The Court found both parties equally liable for the crash. In faulting both the driver and pedestrian Mr. Justice Gomery provided the following reasons:
 I find that the vehicle was in motion at the moment of impact. I come to this conclusion taking into account the force of the impact, Mr. Pringle’s evidence, and that Mrs. Pringle and Emily Pringle ultimately conceded that the vehicle was in motion. Considering the force of the impact, I find that the vehicle was not barely in motion but was substantially underway.
 I reject the defence thesis that Mr. Pringle leapt at or in front of the moving vehicle. It is simply implausible that Mr. Pringle would attempt to attack a car with his bare hands or, if he did, that he would crash into it backside first. Having heard Mr. Pringle’s evidence and considering his conduct before and after the accident, I do not think that he leapt in front of the moving vehicle in an attempt at self-harm.

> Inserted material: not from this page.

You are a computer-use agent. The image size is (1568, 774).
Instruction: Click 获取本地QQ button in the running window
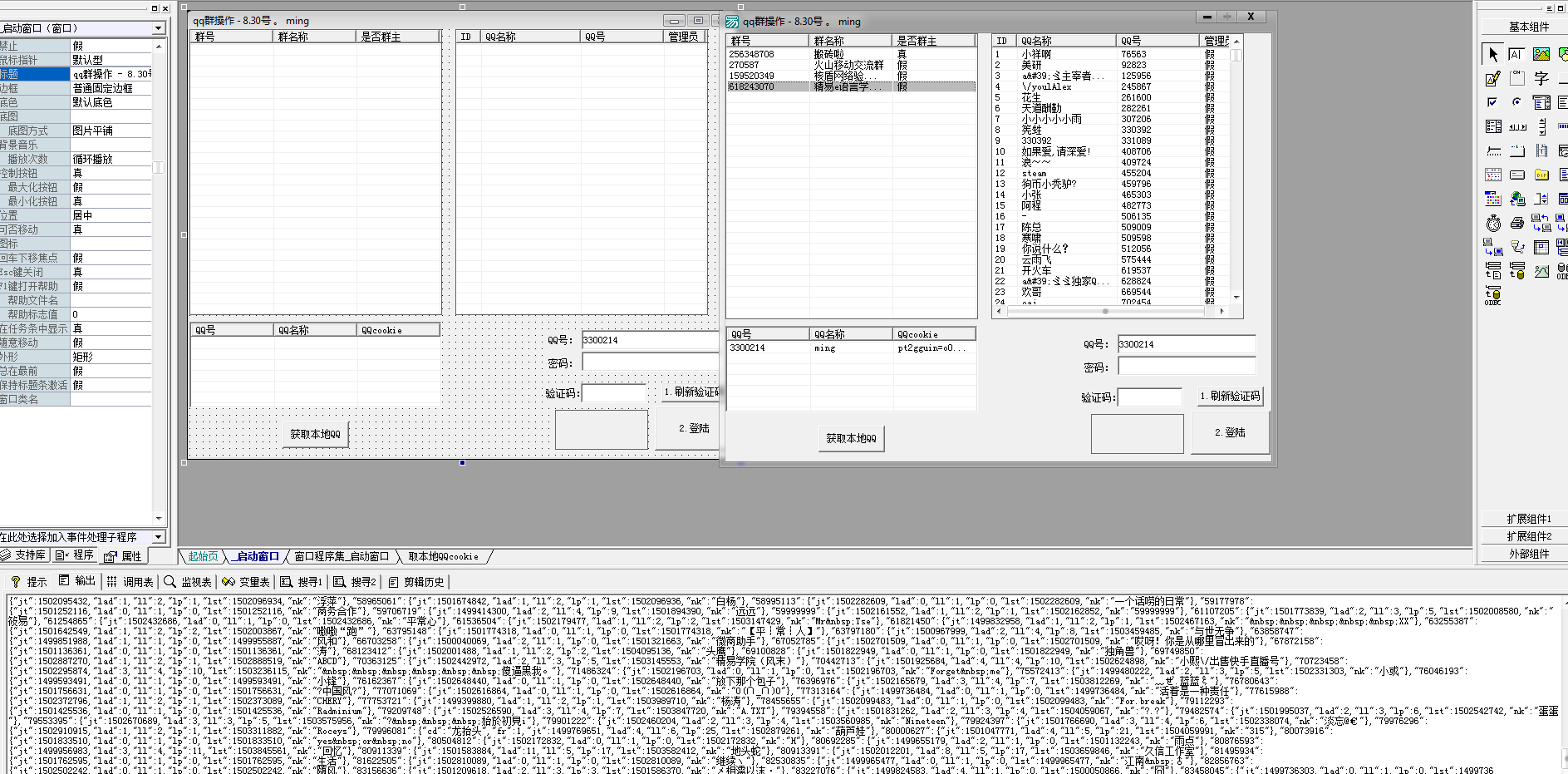click(x=851, y=438)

 The vehicle struck Mr. Pringle in the driveway and I find that he was standing in the driveway as it approached him. Mrs. Pringle should not have been driving so quickly in the roundabout that she was unable to avoid hitting Mr. Pringle. I find that she had an opportunity to stop or take evasive action to avoid hitting Mr. Pringle and failed to do so. This was not an inevitable accident. Mrs. Pringle was negligent.
 I accept Mr. Pringle’s evidence that, as he saw the car approaching him, he viewed himself as engaged in a power struggle with Mrs. Pringle and failed to give way to the approaching vehicle until it was too late, at which point he leapt in the air and made contact with the windshield.

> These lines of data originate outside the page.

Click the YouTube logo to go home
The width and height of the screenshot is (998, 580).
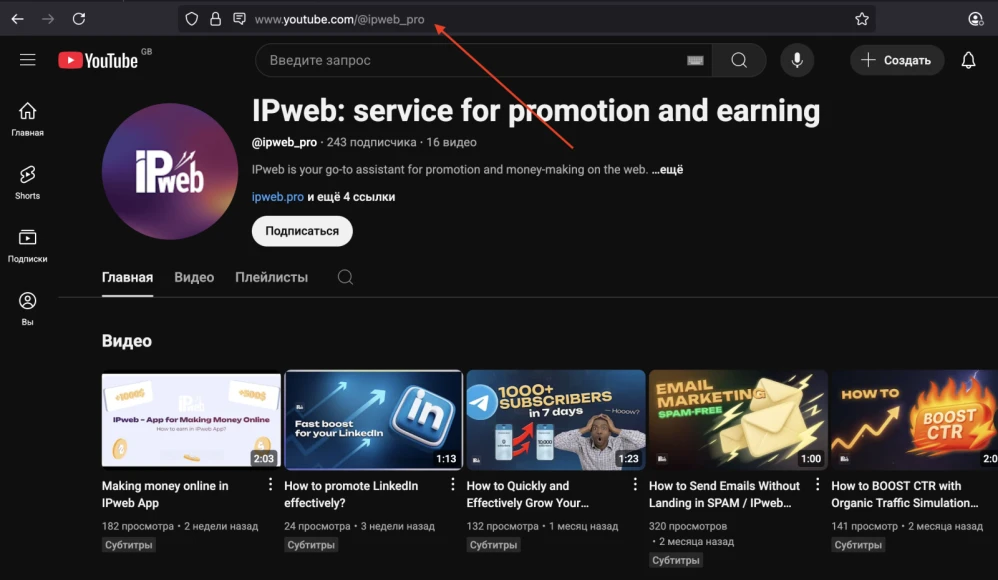pyautogui.click(x=97, y=60)
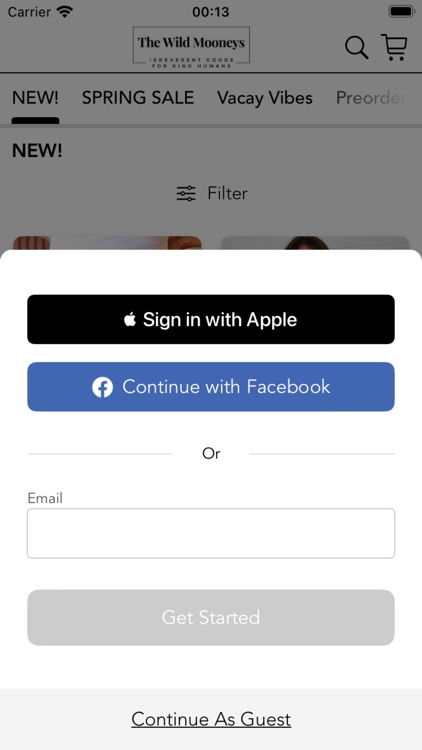Click the Facebook logo icon
Screen dimensions: 422x750
(102, 387)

 Mrs. Pringle had the right of way and Mr. Pringle’s failure to give way immediately to the approaching vehicle was negligent.
 Where damage has been caused through the fault of the plaintiff and the defendant, s. 1(1) of the Negligence Act, R.S.B.C. 1996, c. 333 provides that the defendant is only liable in proportion to the degree to which she was at fault. Section 1(2) provides:
(2) Despite subsection (1), if, having regard to all the circumstances of the case, it is not possible to establish different degrees of fault, the liability must be apportioned equally.
 I am unable to say which of Mr. Pringle and Mrs. Pringle bears the greater fault for the collision. Pursuant to s. 1(2), I apportion their fault equally at 50% each. The defendants are liable for 50% of Mr. Pringle’s damages.